A sharp drop in the dollar, following weaker-than-expected nonfarm payrolls data, was the biggest benefactor of Bitcoin over the weekend. This helped the token recover from bear market territory after it sank to about $59,000 last week, about 22% below a record high hit in March.
Bitcoin rose 1.7% in the past 24 hours to $64,247.2 by 01:31 ET (05:35 GMT).
Markets were now seen pricing an increased chance of a 25 basis point cut by the Federal Reserve in September.
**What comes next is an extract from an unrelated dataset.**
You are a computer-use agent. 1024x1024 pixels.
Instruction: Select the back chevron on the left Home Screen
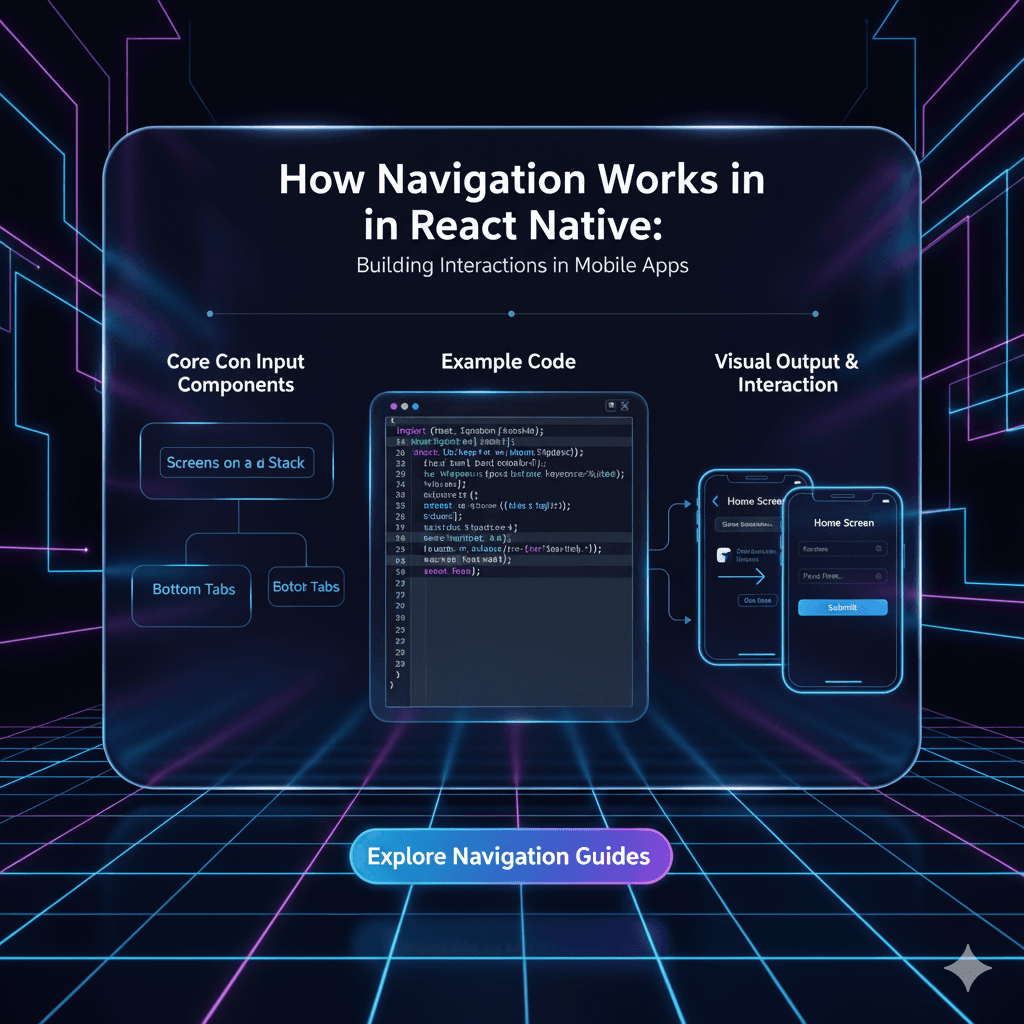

Such a scenario bodes well for cryptocurrencies, given that they usually thrive in a low-rate, high-liquidity environment.
A cooling labor market gives the Fed more impetus to cut interest rates. But Friday’s reading also comes after five straight months of stronger-than-expected payrolls readings, while inflation- which is a key factor for the Fed- remains comfortably above the central bank’s 2% annual target.
Near-term gains in Bitcoin were held back by anticipation of more cues on U.S. rates, specifically from a string of Fed officials set to speak in the coming days.
FOMC members Thomas Barkin and John Williams are set to speak later on Monday, followed by Neel Kashkari on Tuesday.
But despite its recovery over the weekend, Bitcoin remained squarely within a trading range seen through most of March and April. The world’s largest cryptocurrency has floundered between $60,000 and $70,000 amid waning hype over the crypto market.
Capital flows into Bitcoin investment products, specifically the spot exchange-traded funds approved earlier this year, were seen slowing substantially over the past month. Bitcoin ETFs saw capital outflows for the past three weeks.
Gains in Bitcoin spilled over into other major cryptocurrencies, although these were also seen slowing on Monday.
World no.2 crypto Ethereum rose 2.7% to $3,166.41. XRP added 1.4%, while Solana rose 2.8%.
But Bitcoin remained the sole driver of crypto valuations, with the token accounting for nearly 55% of overall crypto valuation.